REQUIRED WORK → In the email below about the affordability of cohousing, state how some units in the Sacramento Southside Park Cohousing Group were made affordable.

RE: Affordability of cohousing
From: Munn Heydorn (
Date: Fri, 2 Dec 94 20:15 CST
On Fri, 2 Dec 94 11:56:43 CST
"Fred H Olson WB0YQM" <fholson [at]> said in part:


>New construction factor.
>To date cohousing has most often been implemented thru new construction
>which makes it fairly expensive.  Hopes of a few years ago that savings 
>could be made by shared facilities allowing smaller individual units have 
>not happened to date.  So far individual units have not been substantially 
>smaller so costs of new construction have tended to be comparable to 
>newly constructed townhouses.  The cost is a function of what 
>each group decides to build.  

Unless the units and commons building were designed so that serious amounts 
of what would be in a "normal" house were incorporated into the commons 
building, I can't see how any serious cost reductions are really possible.  
The only thing I "hear" here put into the commons building usually are extra 
bedrooms for visitors, kitchen and common dining (But you have still kitchen 
& DR or dining area in the individual houses, I believe), some 
repair/laundry, etc type functions/equipment.  The individual house, it 
seems to me, isn't going to cost that much less and, when the cost for the 
commons is distributed among the individual houses, the total cost is back 
at--or higher--than "normal" housing costs.

>From a building cost view point, to reach lower income folks without other 
subsidy, a design would have to be pretty radical by usual standards to cut 
costs significantly.  Are we ready for units with, say, small bedrooms, a 
living area, bathroom, personal storage closets and a pullman type kitchen, 
period?  Everything else to be in the commons.  That almost borders on a 
family SRO comcept.   Financing them conventionally would be a challenge as 
well.  I suppose other alternatives might include a Habitat type approach 
using sweat equity.  That isn't everyone's cup of tea either and presents 
its own set of hurdles.  

>The other way to reduce cost to residents is thru some sort of subsidy.  To 
>date this has not happened much either tho the Sacramento Calif Southside 
>Park Cohousing Group is noteworthy.  Some units were made "affordable" thru 
>subsidized second mortgages for elgible residents.  Shortage of money for 
>subsidized housing generally makes it difficult to argue that cohousing 
>should be subsidized.  


With respect to the Southside Park Cohousing Group, I'd like to hear the 
story of what was built/rehabbed, how affordable it was, where subsidy, if 
any, came from...  If I slept through it here.

ROWS →

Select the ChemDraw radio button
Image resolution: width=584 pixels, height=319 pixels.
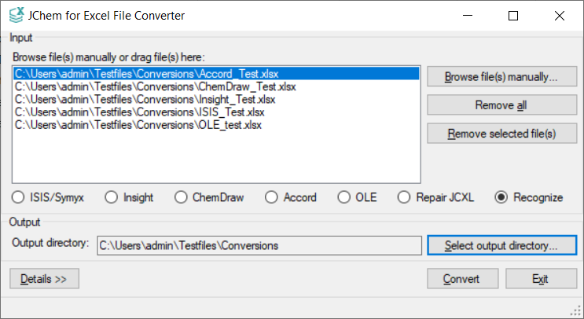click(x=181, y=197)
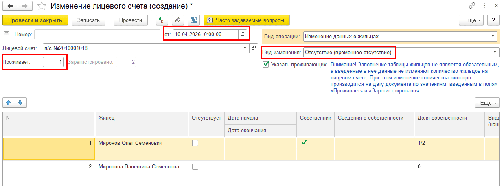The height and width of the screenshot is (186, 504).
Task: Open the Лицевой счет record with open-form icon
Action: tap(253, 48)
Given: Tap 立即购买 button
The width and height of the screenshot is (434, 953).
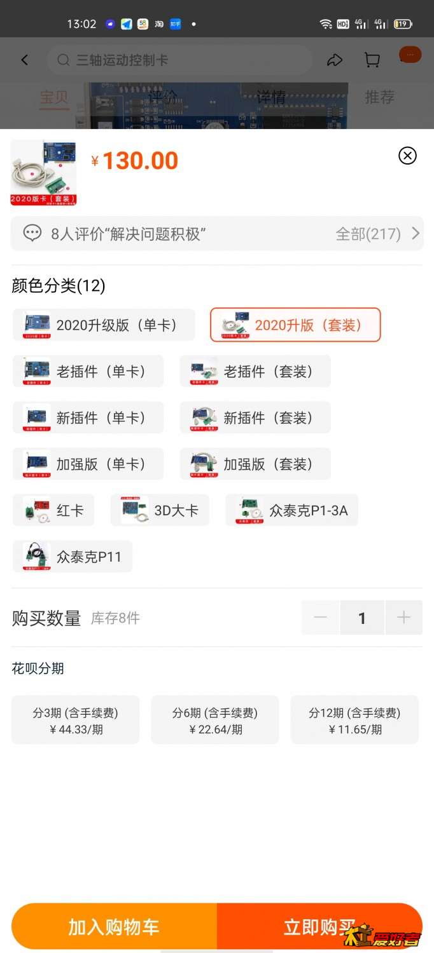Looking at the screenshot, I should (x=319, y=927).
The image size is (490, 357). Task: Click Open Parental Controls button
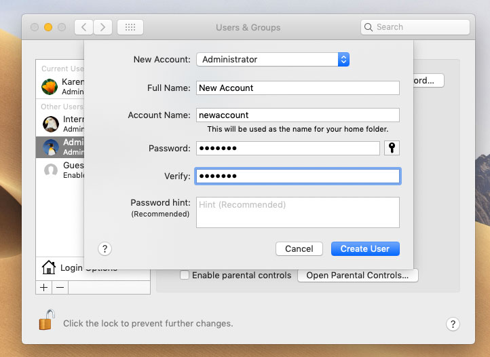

---

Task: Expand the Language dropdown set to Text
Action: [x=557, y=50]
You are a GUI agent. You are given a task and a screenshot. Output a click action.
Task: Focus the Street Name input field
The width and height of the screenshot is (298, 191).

---

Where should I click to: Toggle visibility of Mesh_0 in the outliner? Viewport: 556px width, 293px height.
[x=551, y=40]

SOLUTION FOR THIS TASK → Some units were made affordable through subsidized second mortgages for eligible residents.